Pero ahora Pablo nos dice también en el versículo 17 que por el hecho de haber sido adoptados por Dios, ahora somos Sus herederos. Versículo 17: «Y si hijos, también herederos; herederos de Dios y coherederos con Cristo, si en verdad padecemos con Él a fin de que también seamos glorificados con Él». De primera impresión esto puede parecer redundante, porque si somos herederos de Dios, obviamente tenemos que ser coherederos con Cristo. Pero Pablo quiere enfatizar aquí el hecho de que es por causa de Él, es por causa de nuestra unión con Él que los creyentes heredamos todas las bendiciones de Dios. 

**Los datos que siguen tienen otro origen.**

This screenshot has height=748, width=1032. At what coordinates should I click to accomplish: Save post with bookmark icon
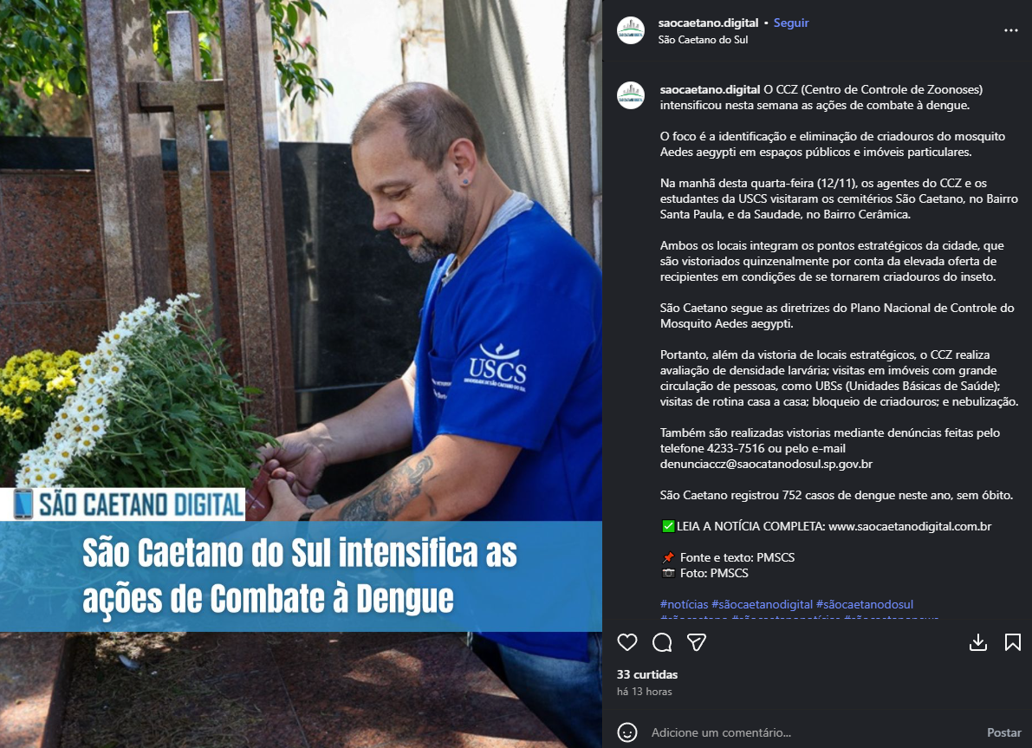click(x=1013, y=642)
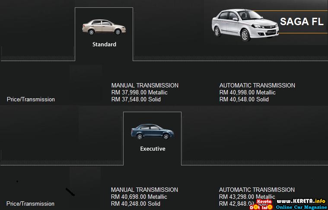Select the RM 40,698.00 Metallic price
The width and height of the screenshot is (328, 210).
pos(139,197)
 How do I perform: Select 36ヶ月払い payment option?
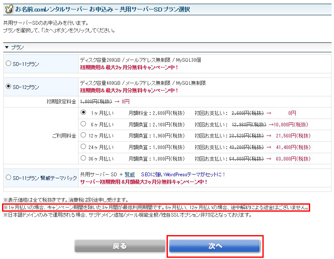pyautogui.click(x=84, y=157)
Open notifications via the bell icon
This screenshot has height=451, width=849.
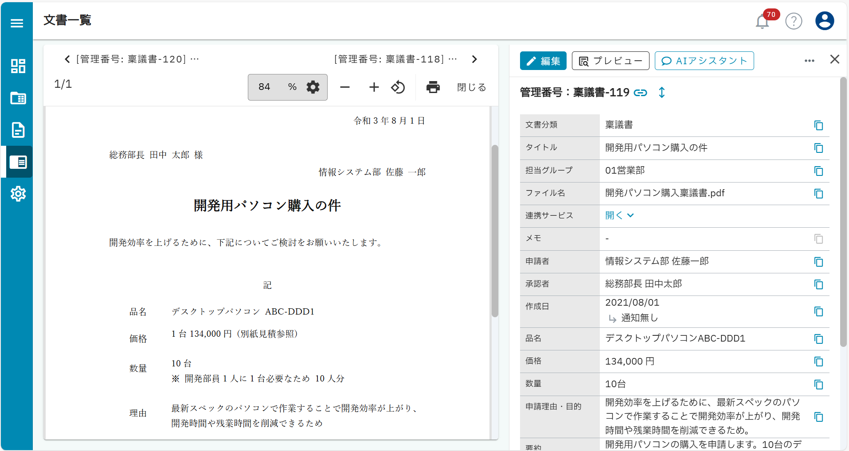coord(762,21)
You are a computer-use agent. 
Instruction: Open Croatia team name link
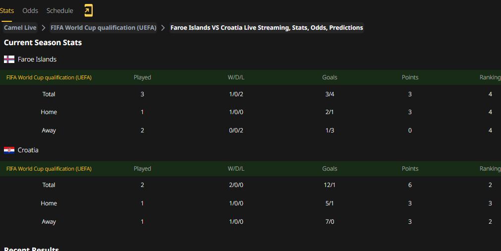28,150
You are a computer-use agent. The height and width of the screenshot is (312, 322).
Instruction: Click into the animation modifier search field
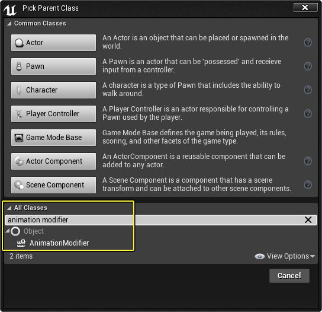pos(154,220)
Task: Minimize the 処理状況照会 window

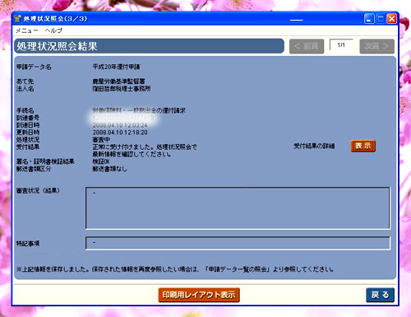Action: (369, 19)
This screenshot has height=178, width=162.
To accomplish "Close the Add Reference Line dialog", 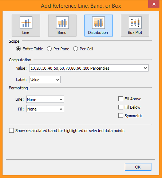I will [x=154, y=4].
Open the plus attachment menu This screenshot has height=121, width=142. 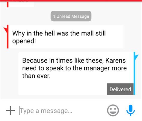[x=10, y=111]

Es la misma idea del capítulo 1 de la carta de Pablo a los Efesios: «Bendito sea el Dios y Padre de nuestro Señor Jesucristo, que nos bendijo con toda bendición espiritual en los lugares celestiales en Cristo». Somos herederos de Dios únicamente por causa de Jesús. Lo que esto quiere decir en la práctica es que todo lo que le pertenece a Cristo por derecho nos pertenece a nosotros los creyentes por adopción. Somos herederos de Dios y coherederos con Cristo, aunque en este cuerpo de muerte todavía no podamos experimentar plenamente todos esos privilegios. El pecado todavía mora en nosotros. Tenemos un cuerpo caído en un mundo caído. 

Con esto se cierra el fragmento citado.